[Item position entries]
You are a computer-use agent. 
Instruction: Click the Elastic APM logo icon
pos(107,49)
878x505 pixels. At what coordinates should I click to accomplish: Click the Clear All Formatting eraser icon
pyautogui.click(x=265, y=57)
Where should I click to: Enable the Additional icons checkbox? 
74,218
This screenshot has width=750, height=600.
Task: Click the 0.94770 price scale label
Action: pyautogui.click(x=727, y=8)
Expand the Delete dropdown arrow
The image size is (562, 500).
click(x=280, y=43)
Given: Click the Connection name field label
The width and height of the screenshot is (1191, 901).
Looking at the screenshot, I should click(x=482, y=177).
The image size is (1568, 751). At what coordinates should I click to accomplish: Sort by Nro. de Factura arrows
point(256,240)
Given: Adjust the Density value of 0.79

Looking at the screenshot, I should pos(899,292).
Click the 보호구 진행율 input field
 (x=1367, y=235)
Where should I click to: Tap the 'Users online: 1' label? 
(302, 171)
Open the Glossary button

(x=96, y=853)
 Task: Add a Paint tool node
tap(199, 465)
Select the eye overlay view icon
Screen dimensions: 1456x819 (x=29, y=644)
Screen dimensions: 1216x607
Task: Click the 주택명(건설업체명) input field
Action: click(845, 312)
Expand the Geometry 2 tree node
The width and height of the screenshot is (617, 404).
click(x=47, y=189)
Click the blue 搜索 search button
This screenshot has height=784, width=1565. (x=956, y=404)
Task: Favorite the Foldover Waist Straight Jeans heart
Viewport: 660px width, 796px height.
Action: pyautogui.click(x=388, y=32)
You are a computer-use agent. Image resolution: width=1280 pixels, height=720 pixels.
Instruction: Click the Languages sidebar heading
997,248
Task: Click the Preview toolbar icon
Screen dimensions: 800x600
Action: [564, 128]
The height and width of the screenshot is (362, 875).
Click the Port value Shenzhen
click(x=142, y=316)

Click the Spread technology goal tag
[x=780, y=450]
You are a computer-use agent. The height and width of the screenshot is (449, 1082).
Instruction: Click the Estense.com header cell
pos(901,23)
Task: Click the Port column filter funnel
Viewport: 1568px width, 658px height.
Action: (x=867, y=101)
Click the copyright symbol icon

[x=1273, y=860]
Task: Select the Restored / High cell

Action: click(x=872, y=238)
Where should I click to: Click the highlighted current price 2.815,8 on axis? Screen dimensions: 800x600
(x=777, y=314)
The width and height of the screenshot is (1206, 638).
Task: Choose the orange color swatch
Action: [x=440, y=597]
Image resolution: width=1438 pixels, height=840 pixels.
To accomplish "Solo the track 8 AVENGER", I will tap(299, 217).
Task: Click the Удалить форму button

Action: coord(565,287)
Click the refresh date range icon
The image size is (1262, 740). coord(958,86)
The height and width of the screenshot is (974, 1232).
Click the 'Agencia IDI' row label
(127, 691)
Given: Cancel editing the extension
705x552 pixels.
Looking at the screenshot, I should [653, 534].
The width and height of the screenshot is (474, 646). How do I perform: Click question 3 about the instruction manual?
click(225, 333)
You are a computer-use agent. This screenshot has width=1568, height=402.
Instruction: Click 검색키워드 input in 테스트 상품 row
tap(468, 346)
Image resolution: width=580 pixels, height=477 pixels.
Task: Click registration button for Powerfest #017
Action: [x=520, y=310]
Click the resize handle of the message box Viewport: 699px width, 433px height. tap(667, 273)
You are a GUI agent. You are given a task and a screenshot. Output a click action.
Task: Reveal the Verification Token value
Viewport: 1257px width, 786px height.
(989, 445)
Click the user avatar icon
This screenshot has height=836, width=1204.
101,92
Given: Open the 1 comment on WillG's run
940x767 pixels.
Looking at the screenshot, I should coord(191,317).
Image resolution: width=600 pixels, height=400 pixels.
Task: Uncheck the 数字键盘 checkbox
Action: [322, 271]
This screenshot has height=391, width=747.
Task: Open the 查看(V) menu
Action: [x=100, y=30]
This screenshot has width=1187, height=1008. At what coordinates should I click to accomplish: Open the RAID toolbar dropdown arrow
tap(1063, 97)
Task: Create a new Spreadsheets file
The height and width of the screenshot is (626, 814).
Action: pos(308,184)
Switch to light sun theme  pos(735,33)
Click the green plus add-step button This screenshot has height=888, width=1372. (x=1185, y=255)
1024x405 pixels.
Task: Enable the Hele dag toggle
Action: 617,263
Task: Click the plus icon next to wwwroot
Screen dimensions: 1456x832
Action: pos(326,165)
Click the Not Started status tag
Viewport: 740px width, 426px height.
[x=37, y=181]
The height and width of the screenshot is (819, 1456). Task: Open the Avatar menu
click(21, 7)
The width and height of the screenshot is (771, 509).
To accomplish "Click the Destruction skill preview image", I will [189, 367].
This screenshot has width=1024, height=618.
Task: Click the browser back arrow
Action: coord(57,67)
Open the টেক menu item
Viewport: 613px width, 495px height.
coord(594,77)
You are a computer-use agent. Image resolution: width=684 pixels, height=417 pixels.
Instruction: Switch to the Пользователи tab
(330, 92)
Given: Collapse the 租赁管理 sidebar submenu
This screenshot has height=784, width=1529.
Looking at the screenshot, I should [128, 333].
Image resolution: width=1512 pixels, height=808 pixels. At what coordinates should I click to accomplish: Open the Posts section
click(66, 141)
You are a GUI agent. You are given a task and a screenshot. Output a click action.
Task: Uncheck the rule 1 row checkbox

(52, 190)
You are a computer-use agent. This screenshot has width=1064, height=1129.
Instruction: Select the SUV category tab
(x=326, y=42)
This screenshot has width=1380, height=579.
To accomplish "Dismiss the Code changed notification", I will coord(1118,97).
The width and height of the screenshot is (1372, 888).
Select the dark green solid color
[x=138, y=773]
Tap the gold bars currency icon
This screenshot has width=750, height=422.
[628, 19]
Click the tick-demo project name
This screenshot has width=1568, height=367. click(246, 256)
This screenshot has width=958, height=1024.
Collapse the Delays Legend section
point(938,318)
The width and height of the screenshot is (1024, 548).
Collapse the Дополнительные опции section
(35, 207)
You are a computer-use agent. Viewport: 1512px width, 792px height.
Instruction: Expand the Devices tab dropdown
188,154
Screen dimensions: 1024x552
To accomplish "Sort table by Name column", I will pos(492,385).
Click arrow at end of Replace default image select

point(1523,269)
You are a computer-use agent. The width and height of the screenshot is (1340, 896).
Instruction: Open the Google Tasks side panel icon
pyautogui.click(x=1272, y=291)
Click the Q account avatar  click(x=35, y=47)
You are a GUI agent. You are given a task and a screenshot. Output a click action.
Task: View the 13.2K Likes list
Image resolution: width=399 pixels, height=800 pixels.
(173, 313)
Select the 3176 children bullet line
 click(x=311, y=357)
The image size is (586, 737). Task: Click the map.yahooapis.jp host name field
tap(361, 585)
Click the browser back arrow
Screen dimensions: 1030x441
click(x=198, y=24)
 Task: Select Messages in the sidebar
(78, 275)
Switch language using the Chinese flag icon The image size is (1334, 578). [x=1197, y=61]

### Required work
Put the lines from the line with "The image size is (1568, 751)." to the line with "Action: [564, 128]" into a numbered list, skipping blank lines.

### Answer in full
1. The image size is (1568, 751). At what coordinates should I click to accomplish: Sort by Nro. de Factura arrows
2. point(256,240)
3. Given: Adjust the Density value of 0.79
4. Looking at the screenshot, I should pos(899,292).
5. Click the 보호구 진행율 input field
6.  (x=1367, y=235)
7. Where should I click to: Tap the 'Users online: 1' label? 
8. (302, 171)
9. Open the Glossary button
10. (x=96, y=853)
11.  Task: Add a Paint tool node
12. tap(199, 465)
13. Select the eye overlay view icon
14. Screen dimensions: 1456x819 (x=29, y=644)
15. Screen dimensions: 1216x607
16. Task: Click the 주택명(건설업체명) input field
17. Action: click(845, 312)
18. Expand the Geometry 2 tree node
19. The width and height of the screenshot is (617, 404).
20. click(x=47, y=189)
21. Click the blue 搜索 search button
22. This screenshot has height=784, width=1565. (x=956, y=404)
23. Task: Favorite the Foldover Waist Straight Jeans heart
24. Viewport: 660px width, 796px height.
25. Action: pyautogui.click(x=388, y=32)
26. You are a computer-use agent. Image resolution: width=1280 pixels, height=720 pixels.
27. Instruction: Click the Languages sidebar heading
28. 997,248
29. Task: Click the Preview toolbar icon
30. Screen dimensions: 800x600
31. Action: [564, 128]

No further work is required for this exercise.